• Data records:
=== Begin Enclosure ===
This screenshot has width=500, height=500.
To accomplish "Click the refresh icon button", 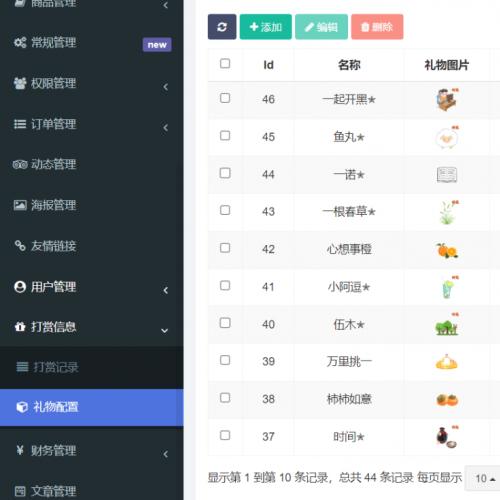I will 222,27.
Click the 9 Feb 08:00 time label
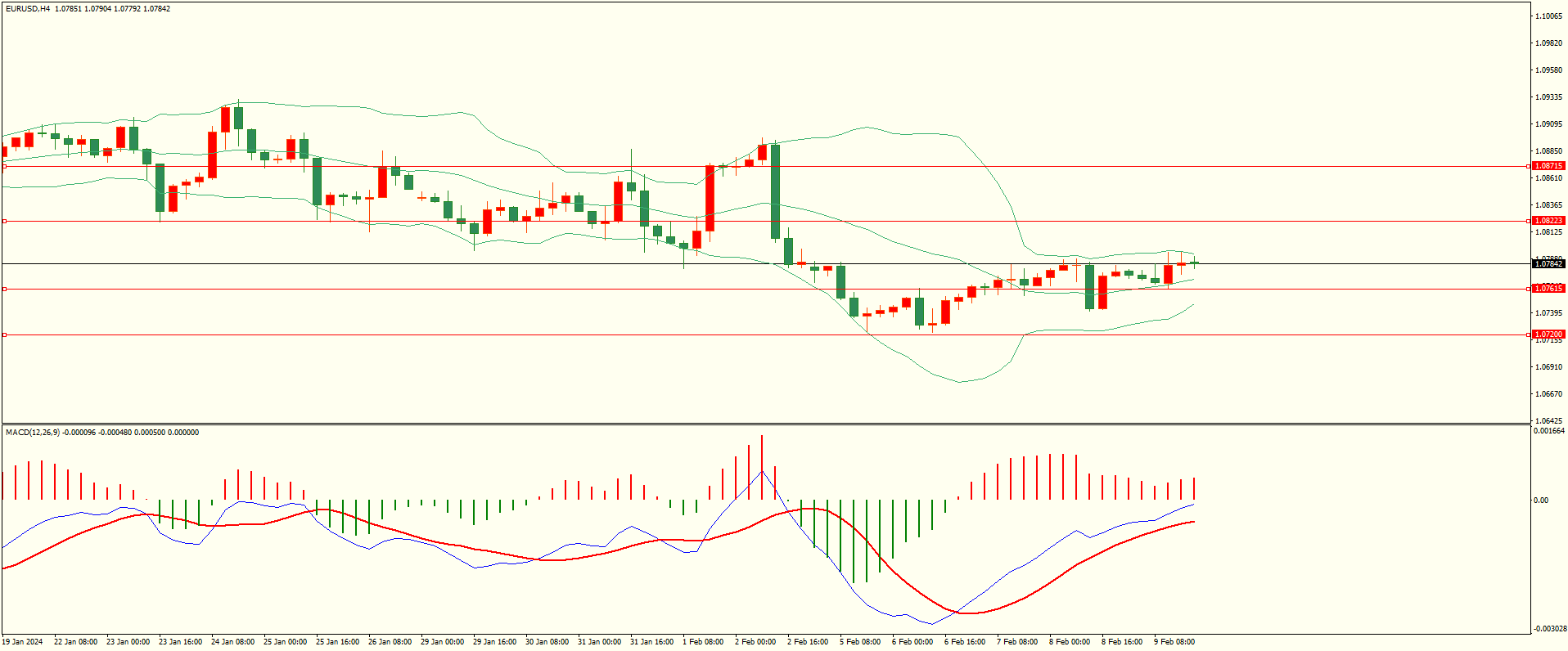Screen dimensions: 1568x651 coord(1174,642)
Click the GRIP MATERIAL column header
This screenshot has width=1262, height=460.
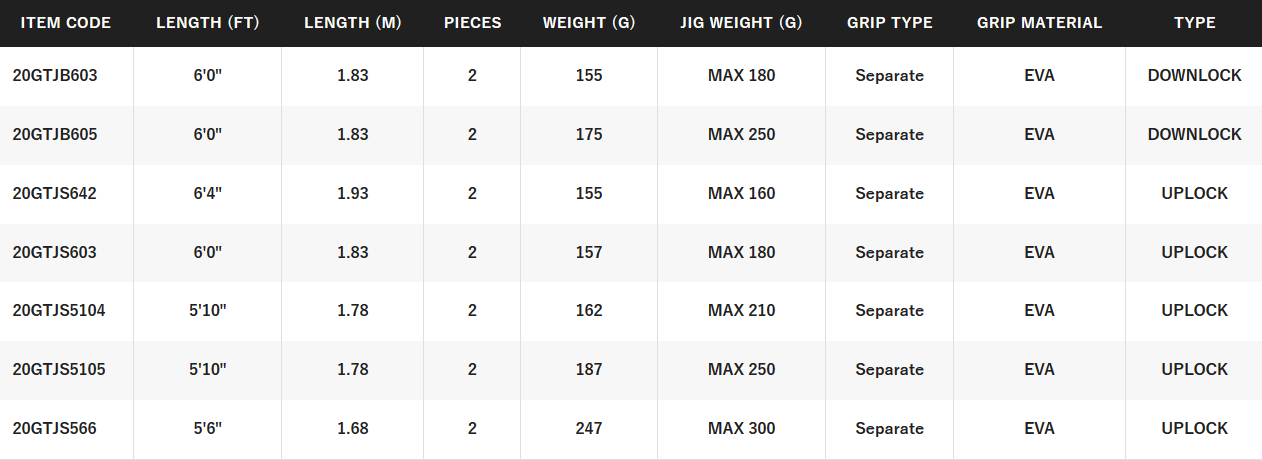pyautogui.click(x=1039, y=23)
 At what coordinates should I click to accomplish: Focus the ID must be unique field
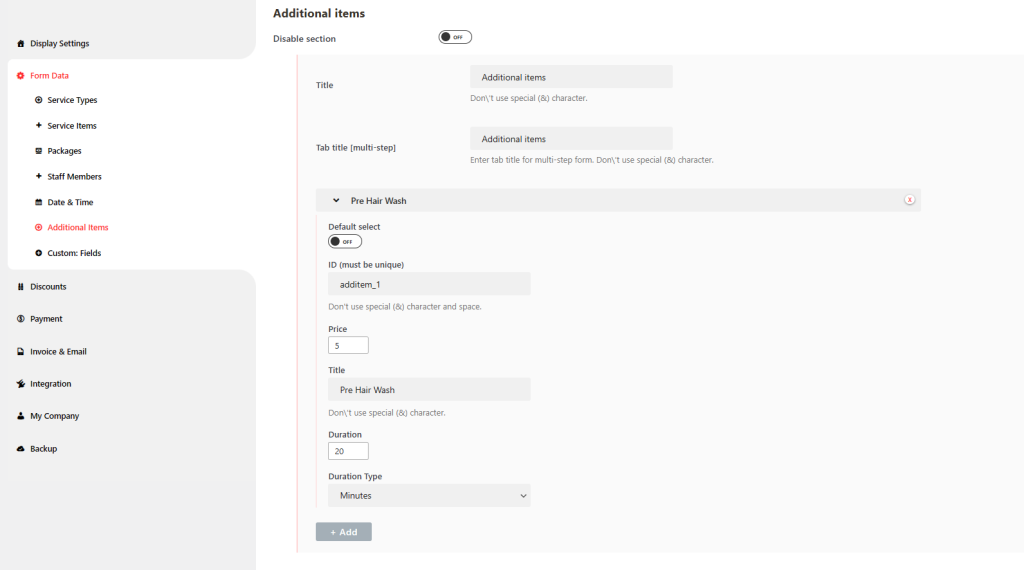429,284
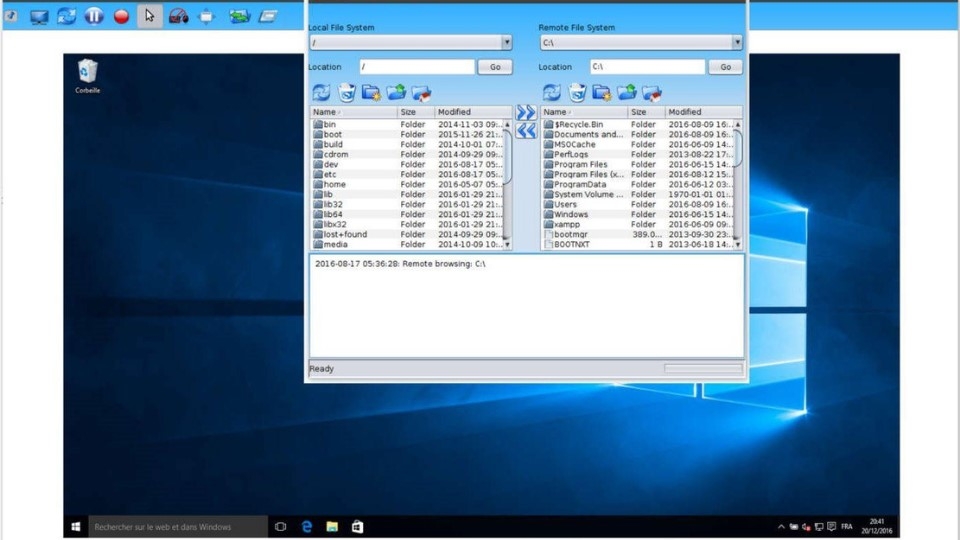
Task: Click the fit-to-screen arrows icon in the toolbar
Action: point(207,16)
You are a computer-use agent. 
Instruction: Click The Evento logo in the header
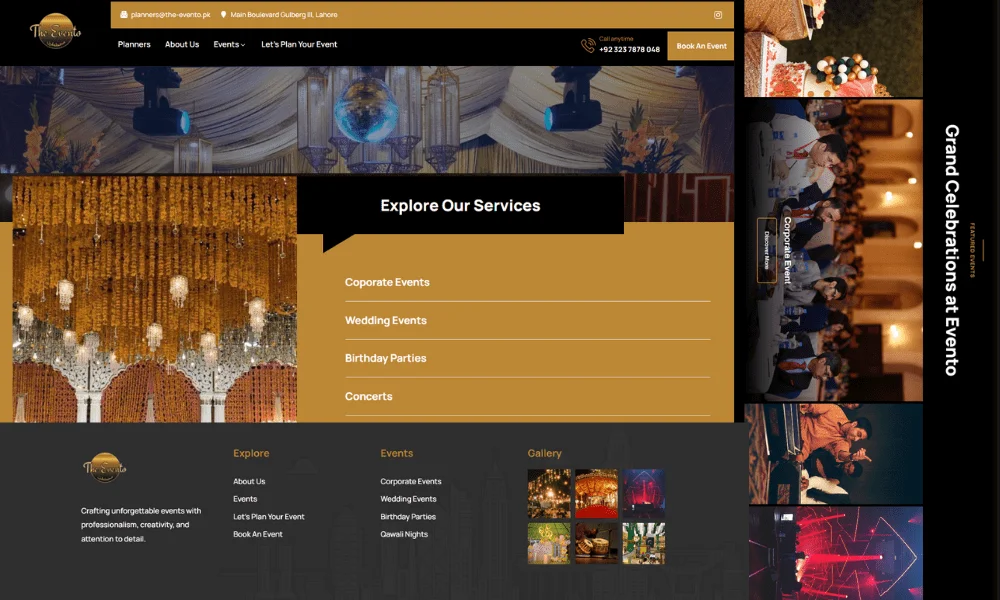click(x=55, y=31)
=== End Enclosure ===
Set down the lines from the one containing "At what coordinates" through the last line of the records above, both included, exactly as they appear and with no other text. Pictures should not be set down.

• EXERCISE ANSWER:
 At what coordinates should I click to accomplish: Focus the ID must be unique field
429,284
Task: Click the fit-to-screen arrows icon in the toolbar
Action: point(207,16)
You are a computer-use agent. 
Instruction: Click The Evento logo in the header
click(x=55, y=31)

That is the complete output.